Turkish labour union says thousands of COVID-19 cases in Ankara

There are close to 3,700 confirmed and suspected COVID-19 cases in the Turkish capital Ankara, and approximately 2,000 new daily diagnoses, healthcare workers’ union SES said in a statement on Tuesday.

Some 650 of Ankara’s COVID-19 patients are in intensive care units, according to SES.

“The number of severely ill patients is on the rise, and there are more than 20 daily deaths in relation to COVID-19,” it said. The figure is almost half the daily deaths typically reported by the government nationwide in recent weeks.

The Turkish Health Ministry has implemented a policy of home monitoring for milder cases to keep as many hospital beds free as possible, but according to SES, this policy has hampered contact tracing efforts.

SES said that contact tracing units were stretched, with workers employed in shifts lasting 16 to 18 hours, and difficulties in procuring diagnostic kits and the drugs Favipiravir and Hydroxychloroquine, which are used in combination in early-stage coronavirus treatment.

“Patients wait for emergency room beds to open up, or to receive their medication as they are monitored at home,” the union said.

Many healthcare workers are “on the verge of burnout,” SES said due to stress, mobbing, long hours and a lack of qualified personnel, SES said. The union called for private hospitals to join efforts to combat the coronavirus, as public hospitals were unable to fully cope.

In late March, Turkey announced that public and private healthcare workers would not be allowed to resign from their posts for three months. When the ban expired, more than 500 healthcare professionals resigned or applied for retirement, SES said.

“Because of the rise in COVID-19 figures, and the Health Ministry not implementing worker health and safety guidelines, healthcare workers are choosing to use their right to resign, retire and take unpaid leaves due to increased risk,” SES said.

Chronically ill healthcare workers and those receiving treatment for cancers have been forced to continue working, and pregnant workers have not been given the right to maternity leave, the union said.

SES also reported shortages of personal protective equipment and called for regular PCR testing for all hospital workers. Employees are not provided with adequate childcare, it said.

“The steps the ministry does not take result in healthcare workers getting infected and dying,” SES said. “The indifference of administrators to our deaths has truly shown how much our labour and we are respected.”

Turkey registered 1,572 new cases of coronavirus and 47 deaths on Tuesday, with 19,359 cases still active nationwide. Daily diagnoses had fallen below 800, and active cases to close to 10,000, when Turkey lifted many of the restrictions put in place to combat the pandemic on June 1.

Last week, Turkey’s top medical body TTB announced that a total of 65 healthcare workers, including 32 doctors, had died from coronavirus-related complications. More doctors have met their deaths since the announcement.

A week before announcing mortalities in the medical community, regional offices of the TTB issued a joint press release saying doctors, nurses and technicians were exhausted and mentally drained.

On Sunday, TTB Chairman Sinan Adıyaman said there could be as many as ten times more COVID-19 cases than the government is reporting. Earlier in the week, opposition politicians had voiced similar suspicions about the number of deaths nationwide. The mayors of Ankara and Istanbul have also pointed to discrepancies in the official death toll.

- **EXERCISE TASKS**
- A) In the report on COVID-19 cases in Ankara, copy the passage from "There are close" to "statement on Tuesday.".
- B) Translate this sentence from the Ankara COVID-19 report into Spanish: "Some 650 of Ankara’s COVID-19 patients are in intensive care units, according to SES."

- **DATA SECTION**

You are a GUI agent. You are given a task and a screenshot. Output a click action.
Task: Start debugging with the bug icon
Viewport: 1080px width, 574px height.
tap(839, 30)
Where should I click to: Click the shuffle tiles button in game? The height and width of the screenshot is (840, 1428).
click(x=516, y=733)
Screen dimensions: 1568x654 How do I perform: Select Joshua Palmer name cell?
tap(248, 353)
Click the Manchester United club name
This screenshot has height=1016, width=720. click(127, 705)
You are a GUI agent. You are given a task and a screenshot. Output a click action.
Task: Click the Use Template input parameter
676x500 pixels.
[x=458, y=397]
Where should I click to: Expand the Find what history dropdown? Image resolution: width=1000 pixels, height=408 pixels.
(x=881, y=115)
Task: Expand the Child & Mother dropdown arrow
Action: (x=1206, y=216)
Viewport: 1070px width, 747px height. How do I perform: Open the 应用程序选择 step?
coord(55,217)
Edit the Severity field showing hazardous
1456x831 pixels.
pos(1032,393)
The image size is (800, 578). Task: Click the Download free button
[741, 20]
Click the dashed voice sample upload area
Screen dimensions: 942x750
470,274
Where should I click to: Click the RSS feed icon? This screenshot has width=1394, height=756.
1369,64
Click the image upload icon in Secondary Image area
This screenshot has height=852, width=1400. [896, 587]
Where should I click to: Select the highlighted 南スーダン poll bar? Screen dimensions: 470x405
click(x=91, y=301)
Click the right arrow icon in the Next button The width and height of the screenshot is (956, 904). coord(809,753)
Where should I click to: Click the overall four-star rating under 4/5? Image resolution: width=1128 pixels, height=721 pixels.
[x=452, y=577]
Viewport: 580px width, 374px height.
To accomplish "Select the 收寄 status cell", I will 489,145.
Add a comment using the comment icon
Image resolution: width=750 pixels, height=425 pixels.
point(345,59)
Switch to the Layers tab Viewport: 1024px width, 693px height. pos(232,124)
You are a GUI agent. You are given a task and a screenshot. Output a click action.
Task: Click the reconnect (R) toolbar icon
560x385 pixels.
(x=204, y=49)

- **TASK RESULTS**
- A)
There are close to 3,700 confirmed and suspected COVID-19 cases in the Turkish capital Ankara, and approximately 2,000 new daily diagnoses, healthcare workers’ union SES said in a statement on Tuesday.

- B) Unos 650 de los pacientes de COVID-19 de Ankara están en unidades de cuidados intensivos, según SES.